I wonder if it’ll stop. No. I’m in Beijing getting a tour of one of
China’s largest tech companies, Baidu. I’m definitely holding
up the line right now. Here employees can access secured
areas and pay for food with their face. A cute teddy bear is telling
me I’m not registered. I’m even getting to test
out this self-driving car that’s being developed
right here on campus. No hands. Baidu is China’s largest search engine.
Some call it the ‘Google of China.’ This campus is home to about 20,000 employees.
My tour starts here in the main lobby. So this is the ‘what’s trending’
of China right now on Baidu. Employees here have the option of registering
their face to get access throughout campus. There also appears to be a face
filter which will beautify your face. I got some help, and I got in. One of the first things I noticed
is the casual dress code. I’m not just talking about jeans and
t-shirts, but even shorts and athletic wear. A lot of employees are
going to lunch it seems. At lunch, I noticed some employees are
paying with their face. And it’s seamless. Employees can also use their face at
vending machines around campus too. Lunch isn’t exactly free here,
but employees get credit every month that they
can spend on food. My lunch costs just around $3. Similar to tech companies in Silicon Valley,
this campus has nearly every amenity imaginable. This is the recreation center
which has a gym and fitness studios, which host classes like
yoga and kickboxing. There’s also various clubs.
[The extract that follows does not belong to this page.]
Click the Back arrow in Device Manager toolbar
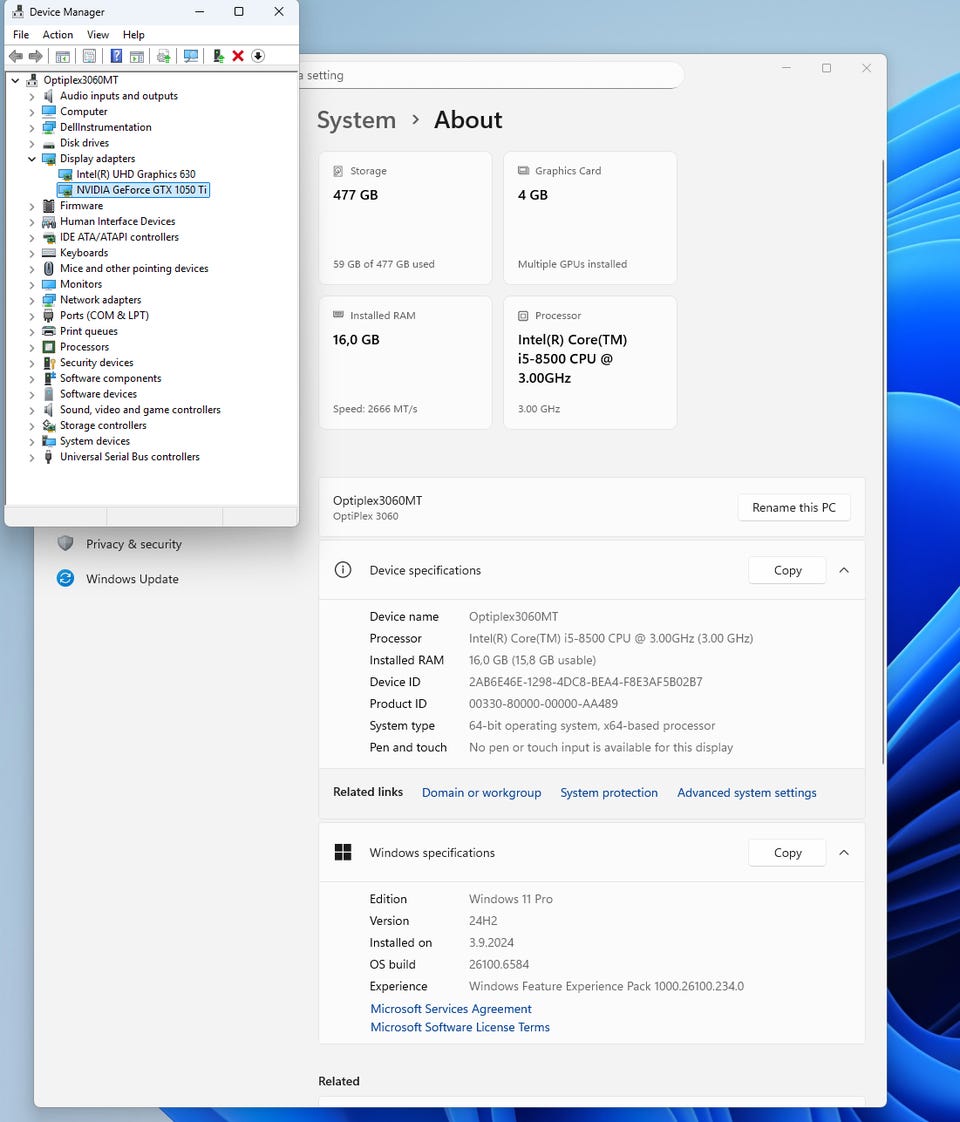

This dance group is rehearsing for Baidu’s annual party where they’ll perform
in front of thousands of employees. So they’re getting ready to
rehearse for the big party. Inside this building is the company store. Every employee will receive this
little bear on their work anniversary. So after you’ve been here for three
years, you’ll receive this little guy. All the conference rooms on campus
are named after Chinese poems. Right in the middle of Baidu’s
headquarters you’ll find this little park where they can
test autonomous vehicles. Vehicles like this one, which could
be delivering packages one day. It’s also putting its self-driving
bus into production, where Baidu will ship ten of
them to Japan in early 2019. I wasn’t allowed to film the
bus that I saw being tested. And then there’s its self-driving cars. About to get in my first ever self-driving car,
although the first thing I see is there is a driver. That’s because it’s still,
well, being tested. So at all times, a human
is at the wheel just in case. Baidu was recently given the green light
to test them in Beijing’s city streets. I’m ending my tour in one
of these buildings where I find an unconventional way
to leave for the day. That was actually a really fast slide.